Nectarines can be successfully used in a surprisingly wide range of dishes. Go sweet with pies, tarts, cobblers, and jams, or go savory with salads and grilled and stewed dishes.
Where to Buy Nectarines
Nectarines tend to be more susceptible to disease than their peach cousins which is why you don't see them in quite the abundance. There's also a specific season for the fruit, and you can check your local grocery store or farmers' market from July to mid-September to see if they have them in stock. Usually, nectarines will be sold by the pound and located right next to the peaches.
When choosing this fruit, look for dark orange orbs that don't have brown or green spots. They should be firm to the touch with no soft spots and have a nice, fruity smell by the stem. If the nectarines don't have an aroma, the fruit isn't ripe, but you can still buy them and let them mature at home on the counter or in a paper bag for a couple of days.
Nectarine trees can be grown at home in the proper climates, either in the ground or in large fruit tree planters. Newer varieties are self-fruiting, so you can successfully grow a single tree and harvest fruit.

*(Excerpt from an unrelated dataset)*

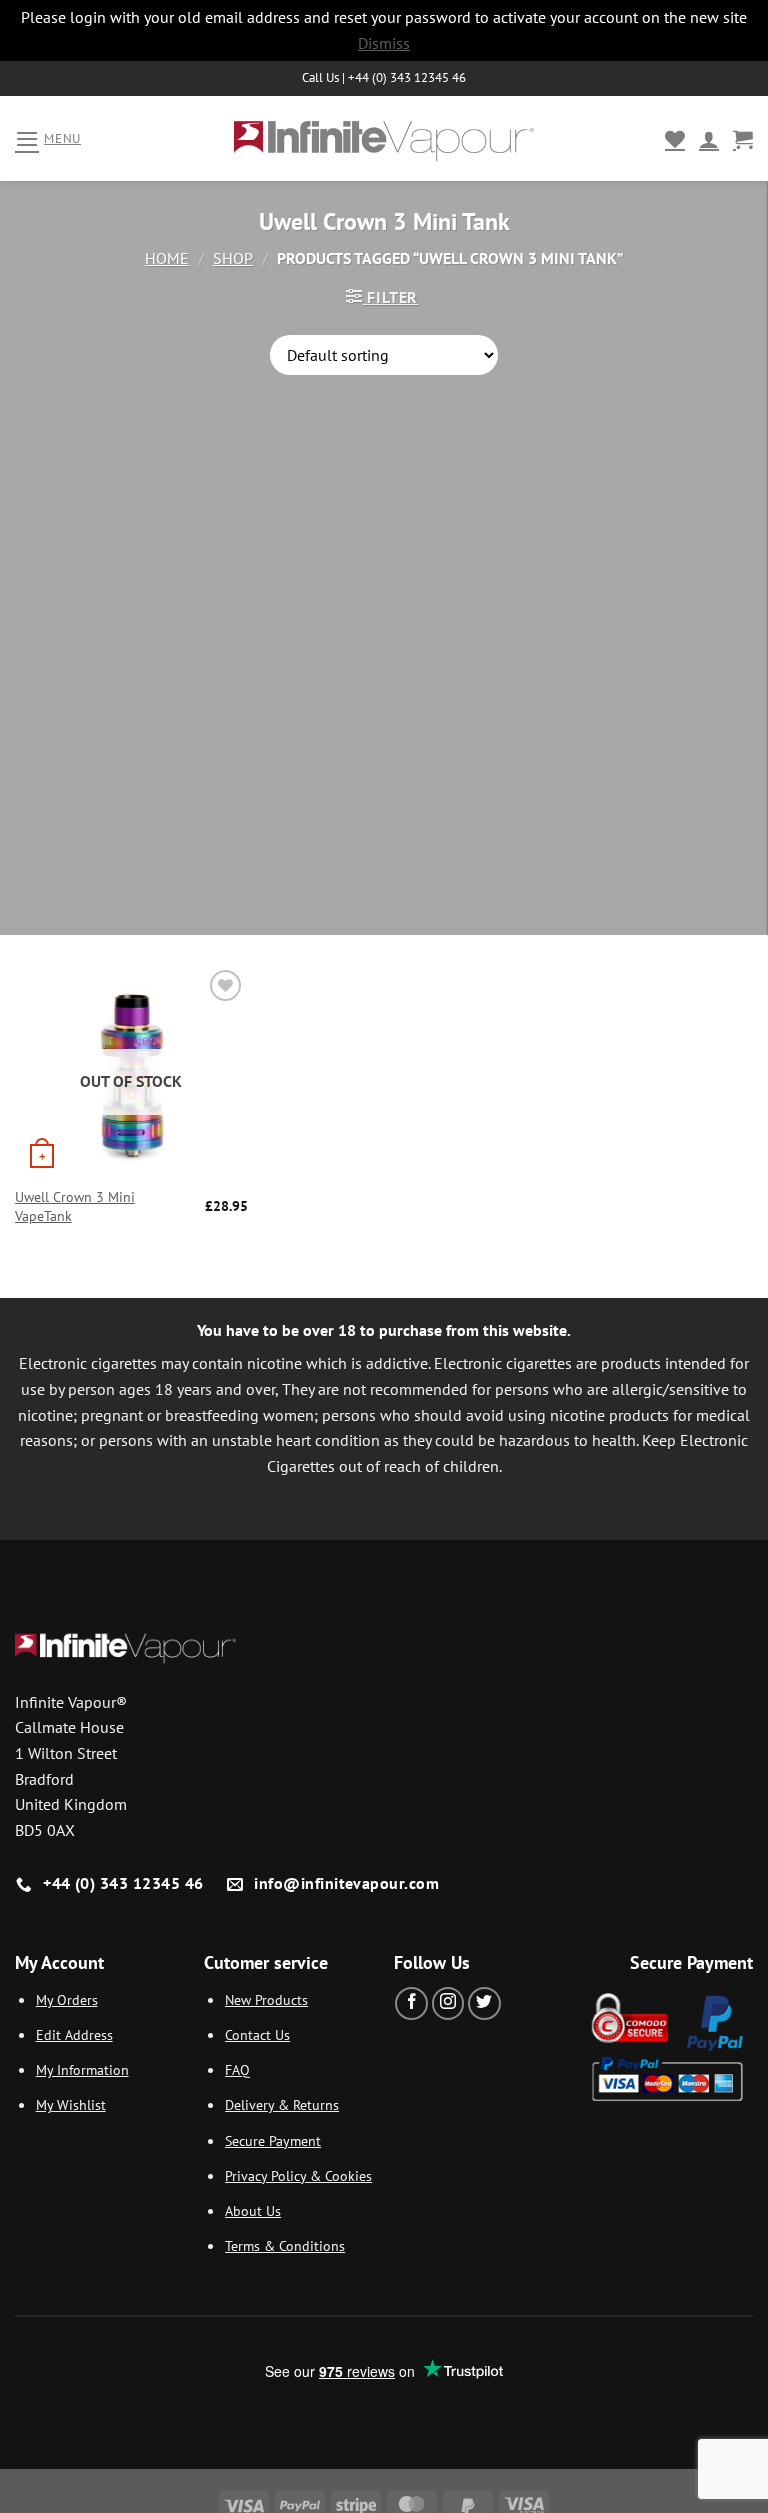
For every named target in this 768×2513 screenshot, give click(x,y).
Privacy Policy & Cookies (298, 2175)
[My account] (709, 139)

Keep ripe nectarines on the counter in a cool, dry place for a few days. They will ripen more as time goes on, so don't keep your nectarines too long, since overripe stone fruit becomes mushy. You can also place the ripe fruit in the fridge to prolong its life, but nectarines taste best at room temperature. Sliced fruit should always be kept in the fridge in a sealed container, or you can freeze and store them in freezer bags or ice-proof containers for later use in baked goods or smoothies.
Nutrition and Benefits
Nectarines have many good-for-you qualities starting with fiber and vitamin C. This fruit also notably contains vitamins A and B3, copper, potassium, and magnesium. It's way better to munch on a sweet, ripe nectarine for dessert than a piece of chocolate cake, and you'll get nutrients out of the deal as well.
This cultivar of peach has many variations starting with the seed, be that freestone or clingstone. Next comes the color options, whose flesh range from white to light yellow to bright golden orange. Between peaches and nectarines, there are over 4,000 varieties, with more being discovered and created every year. Some popular types of nectarines include Sunglo, Fantasia, Redgold, and Zephyr. Chances are you won't find nectarines under these monikers in standard grocery stores—usually they just say "nectarine," but you can find different types at farmers markets and some specialty shops that feature unique and in-season fruit.